Building a New Integration¶

In this section, you'll find how to add new integrations to MindsDB, either as data layers or predictive frameworks.

Prerequisite¶

You should have the latest staging version of the MindsDB repository installed locally. Follow this guide to learn how to install MindsDB for development.

What are Handlers?¶

At the heart of the MindsDB philosophy lies the belief that predictive insights are best leveraged when produced as close as possible to the data layer. Usually, this data layer is a SQL-compatible database, but it could also be a non-SQL database, data stream, or any other tool that interacts with data stored somewhere else.

The above description fits an enormous set of tools used across the software industry. The complexity increases further by bringing Machine Learning into the equation, as the set of popular ML tools is similarly huge. We aim to support most technology stacks, requiring a simple integration procedure so that anyone can easily contribute the necessary glue to enable any predictive system for usage within data layers.

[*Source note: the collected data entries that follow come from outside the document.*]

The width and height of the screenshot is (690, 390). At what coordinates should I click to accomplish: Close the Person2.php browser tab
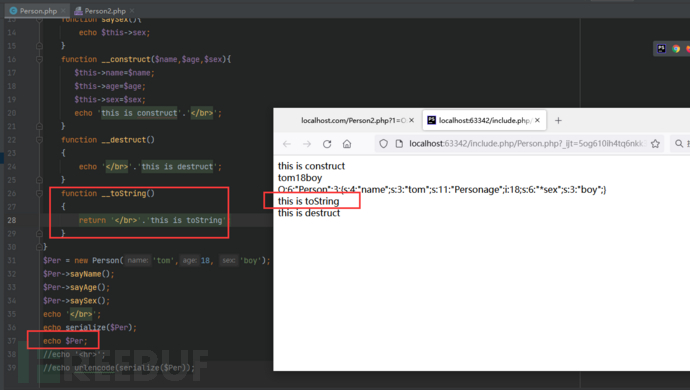pos(411,120)
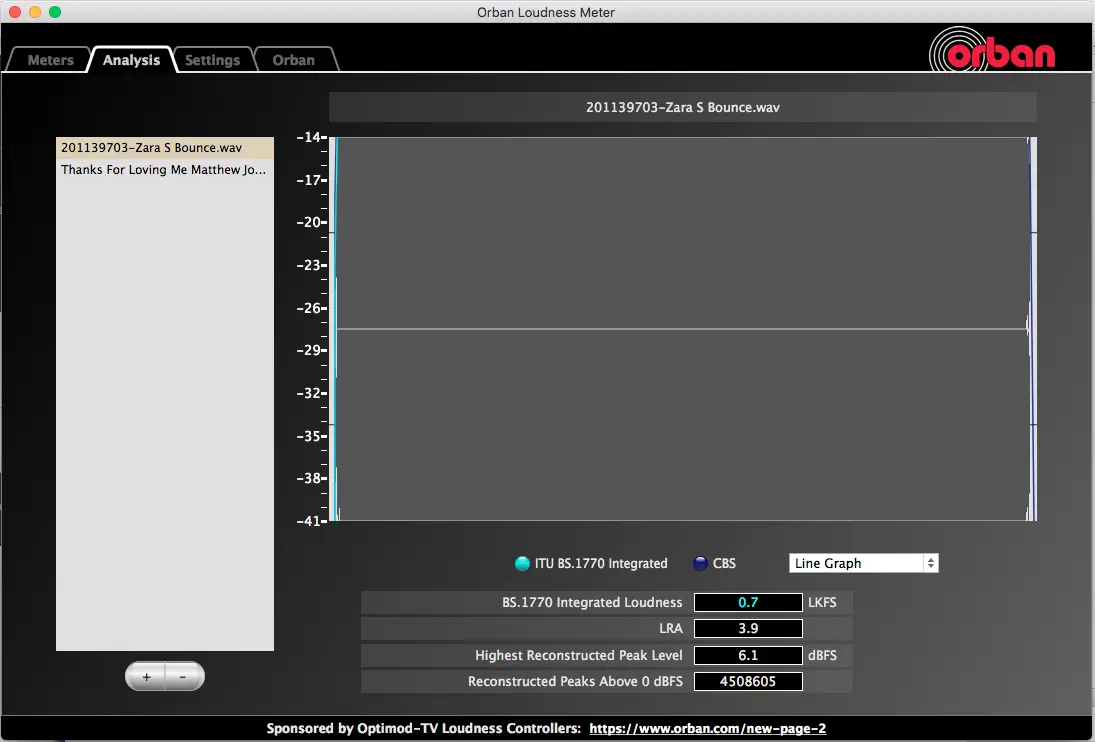Click the graph title bar with filename
The image size is (1095, 742).
(682, 107)
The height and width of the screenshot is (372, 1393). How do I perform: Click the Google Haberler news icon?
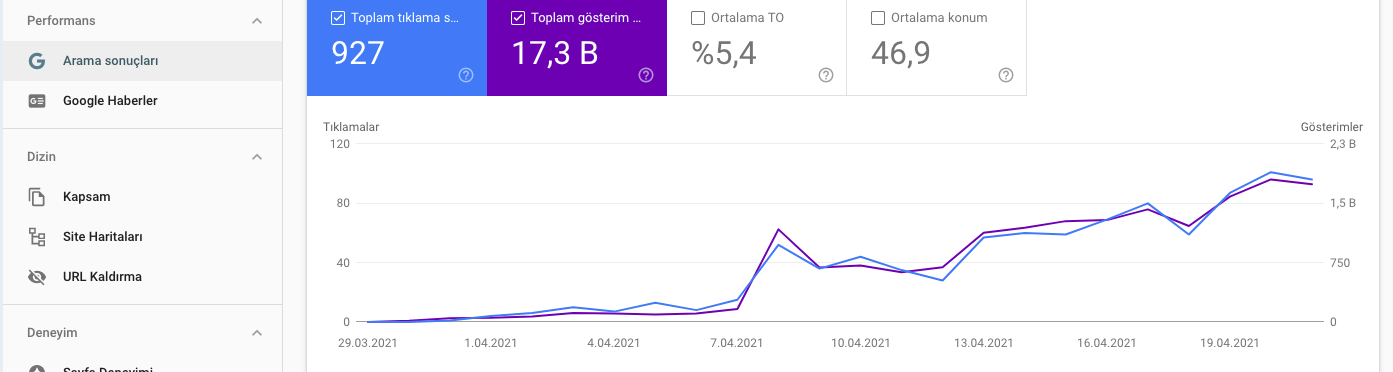click(x=37, y=101)
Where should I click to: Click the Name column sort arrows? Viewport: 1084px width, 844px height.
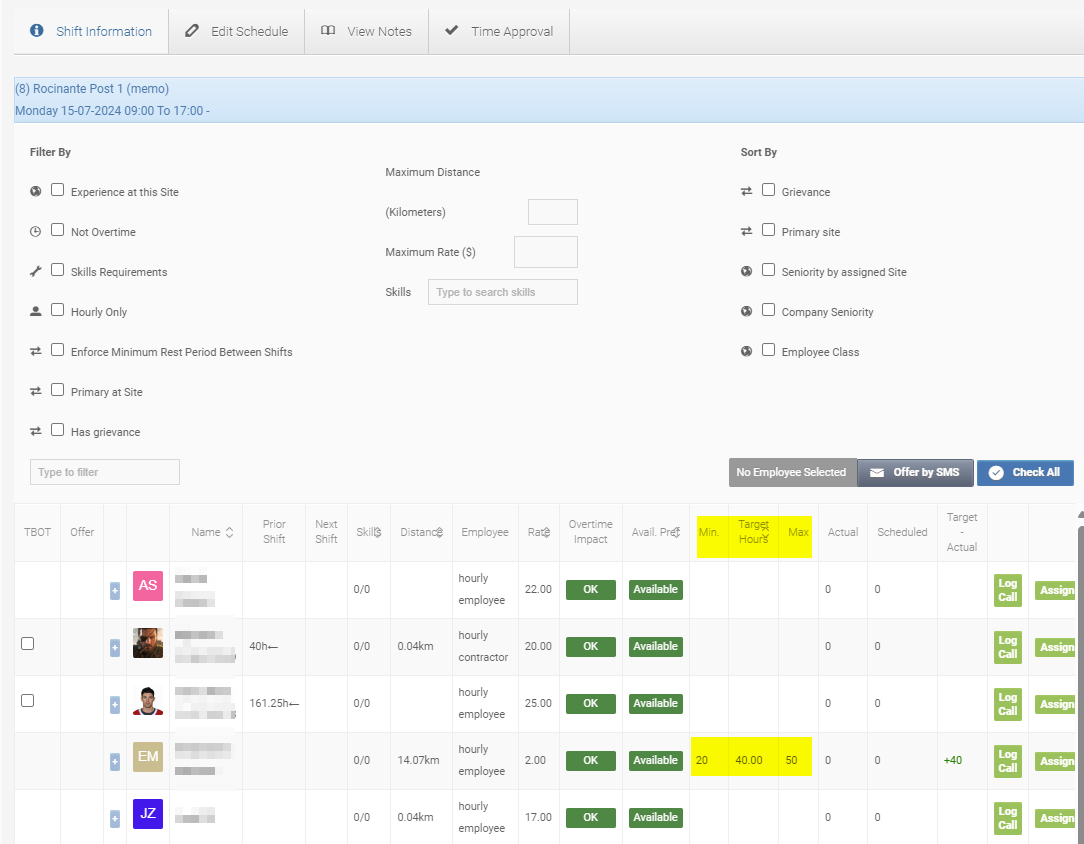227,532
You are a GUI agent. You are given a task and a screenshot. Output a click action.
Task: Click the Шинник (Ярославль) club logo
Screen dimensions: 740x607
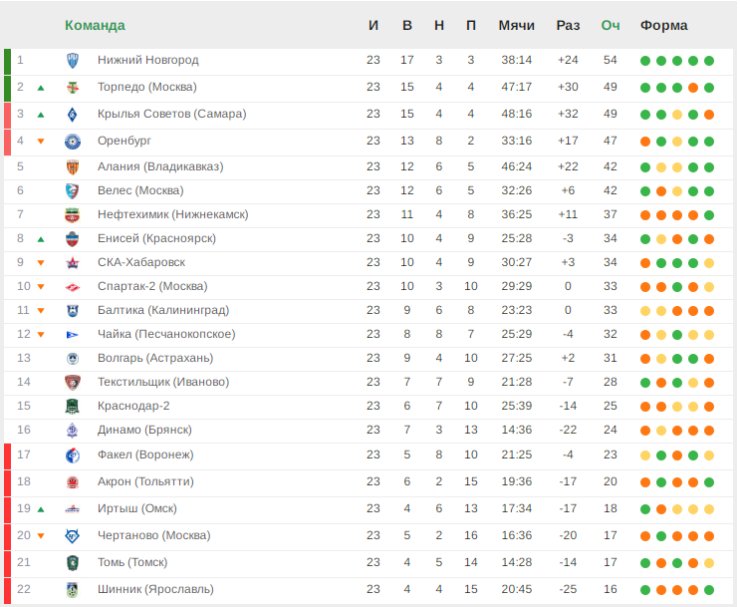[72, 590]
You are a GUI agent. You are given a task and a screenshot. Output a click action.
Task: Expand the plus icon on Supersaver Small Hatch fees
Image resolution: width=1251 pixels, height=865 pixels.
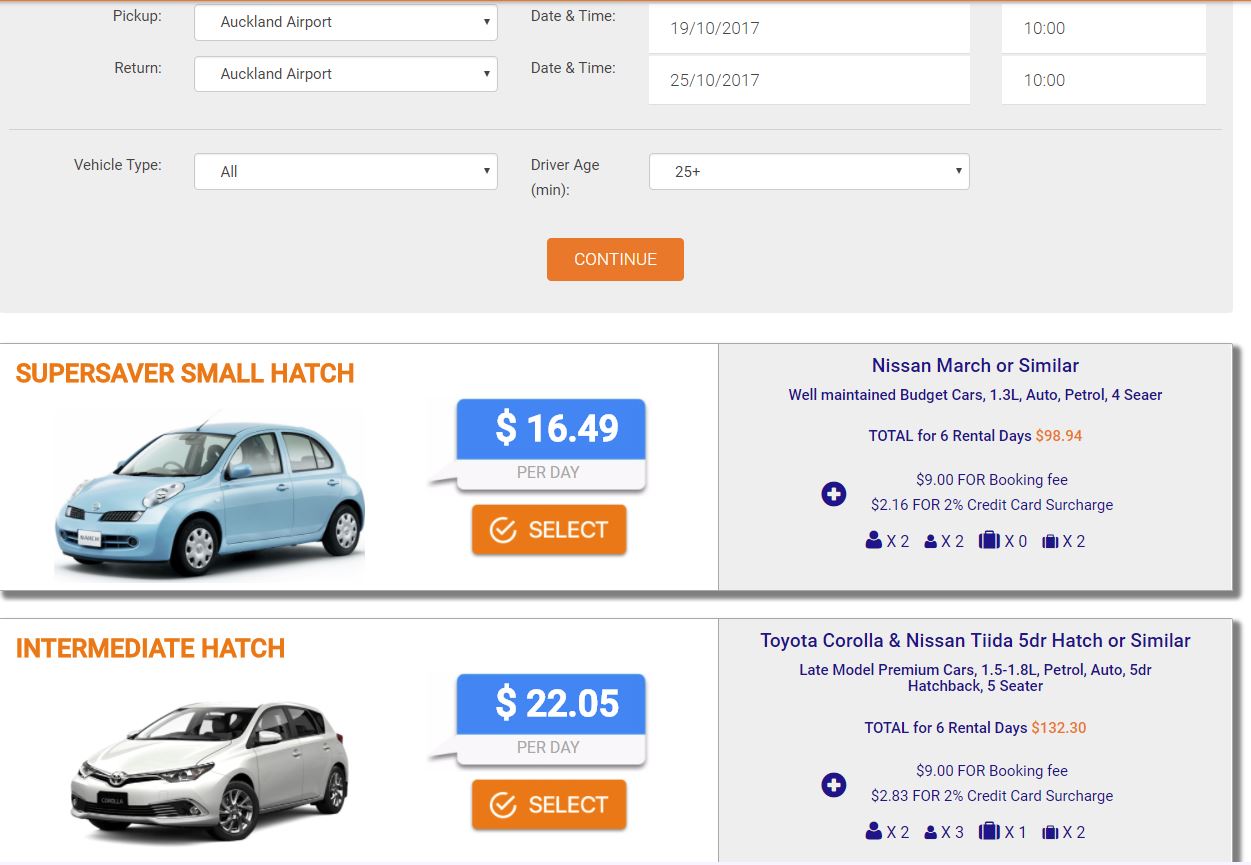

This motivates the concept of handlers, which is an abstraction for the two types of entities mentioned above: data layers and predictive frameworks. Handlers are meant to enforce a common and sufficient set of behaviors that all MindsDB-compatible entities should support. By creating a handler, the target system is effectively integrated into the wider MindsDB ecosystem.

Handlers in the MindsDB Repository¶

The codes for integrations are located in the main MindsDB repository under the /integrations directory.

integrations                      # Contains integrations source codes
├─ handlers/                           # Each integration has its own handler directory
│  ├─ mysql_handler/                       # MySQL integration code
│  ├─ lightwood_handler/                   # Lightwood integration code
│  ├─  .../                                # Other handlers
├─ libs/                               # Handler libraries directory
│  ├─ base_handler.py                      # Each handler class inherits from this base class
│  ├─ storage_handler.py                   # Storage classes used by handlers
└─ utilities                           # Handler utility directory
│  ├─ install.py                           # Script that installs all handler dependencies

Structure of a Handler¶

In technical terms, a handler is a self-contained Python package having everything required for MindsDB to interact with it. It includes aspects like dependencies, unit tests, and continuous integration logic. It is up to the author to determine the nature of the package, for example, closed or open source, version control, and more. Although, we encourage opening pull requests to expand the default set of supported tools.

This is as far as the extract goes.